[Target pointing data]
[BEGIN]

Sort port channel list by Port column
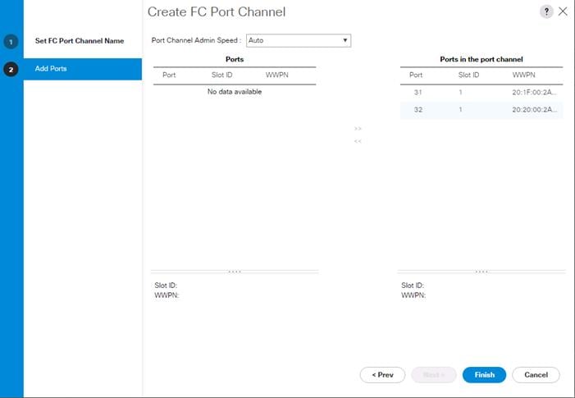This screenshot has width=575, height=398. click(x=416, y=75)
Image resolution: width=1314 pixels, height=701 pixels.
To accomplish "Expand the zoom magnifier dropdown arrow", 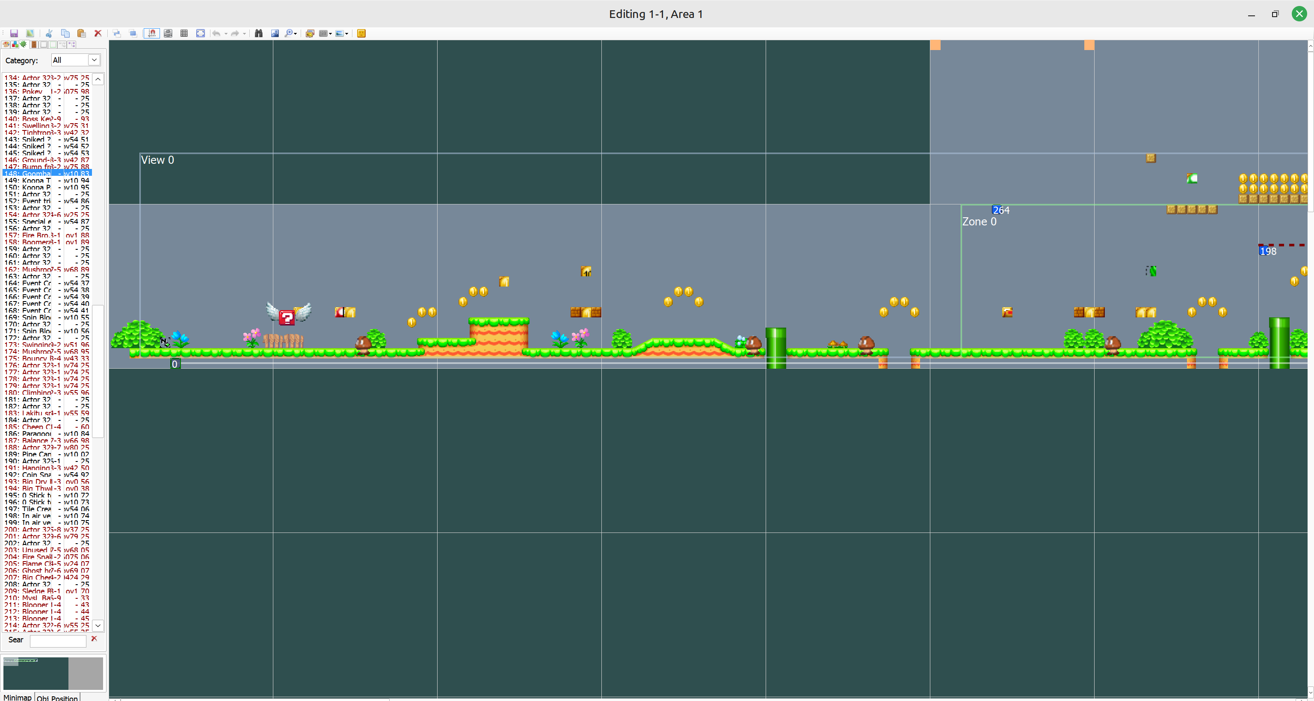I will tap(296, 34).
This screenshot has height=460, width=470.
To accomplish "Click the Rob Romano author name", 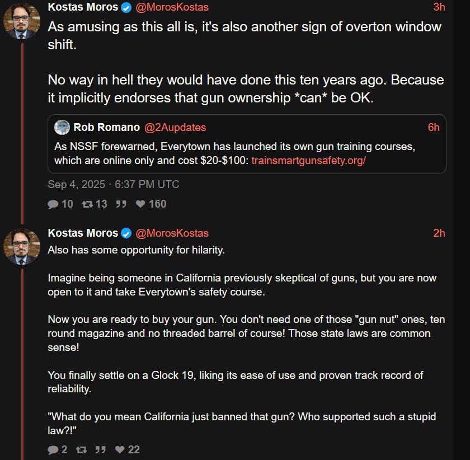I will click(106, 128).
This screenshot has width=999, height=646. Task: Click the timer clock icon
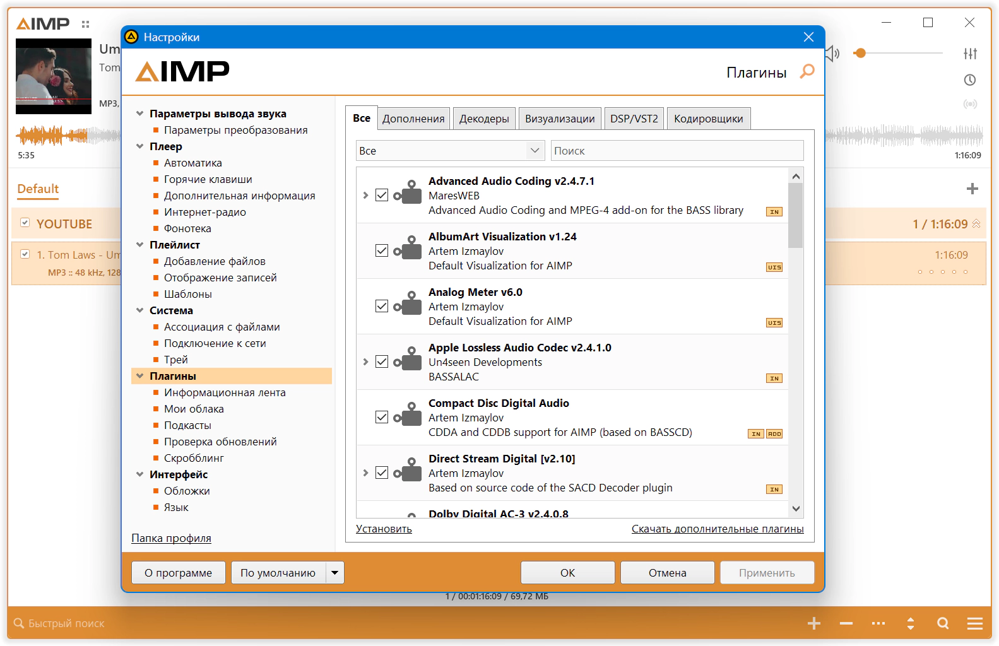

[END]
[BEGIN]

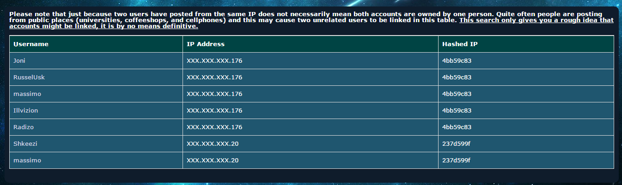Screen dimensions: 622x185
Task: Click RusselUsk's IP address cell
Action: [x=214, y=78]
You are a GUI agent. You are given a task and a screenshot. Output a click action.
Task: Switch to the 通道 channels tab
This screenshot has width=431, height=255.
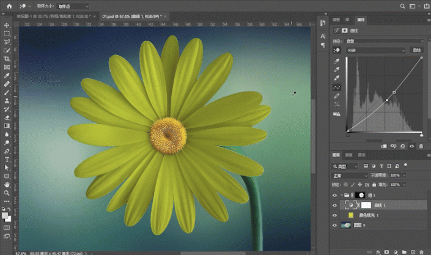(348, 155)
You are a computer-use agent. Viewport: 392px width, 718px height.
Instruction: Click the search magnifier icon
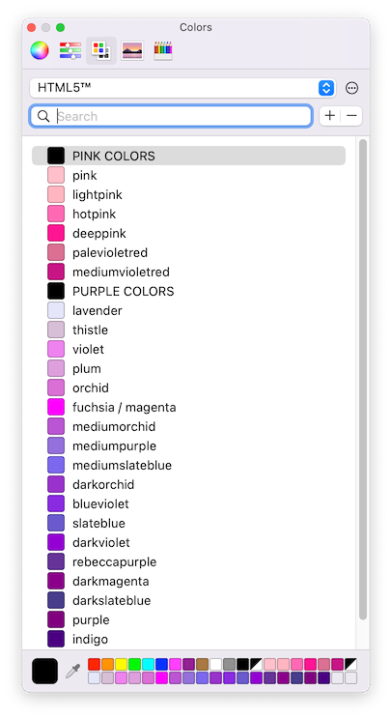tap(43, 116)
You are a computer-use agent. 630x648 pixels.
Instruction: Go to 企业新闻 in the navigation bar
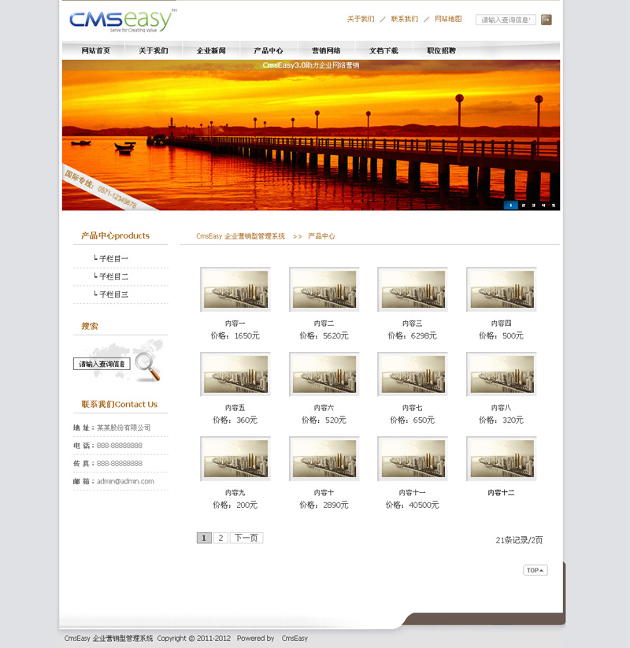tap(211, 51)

[END]

Requirement - Select each line of the listing above that contains the word "Instruction", and copy those lines out.

Task output -
Instruction: Click the search magnifier icon
Instruction: Go to 企业新闻 in the navigation bar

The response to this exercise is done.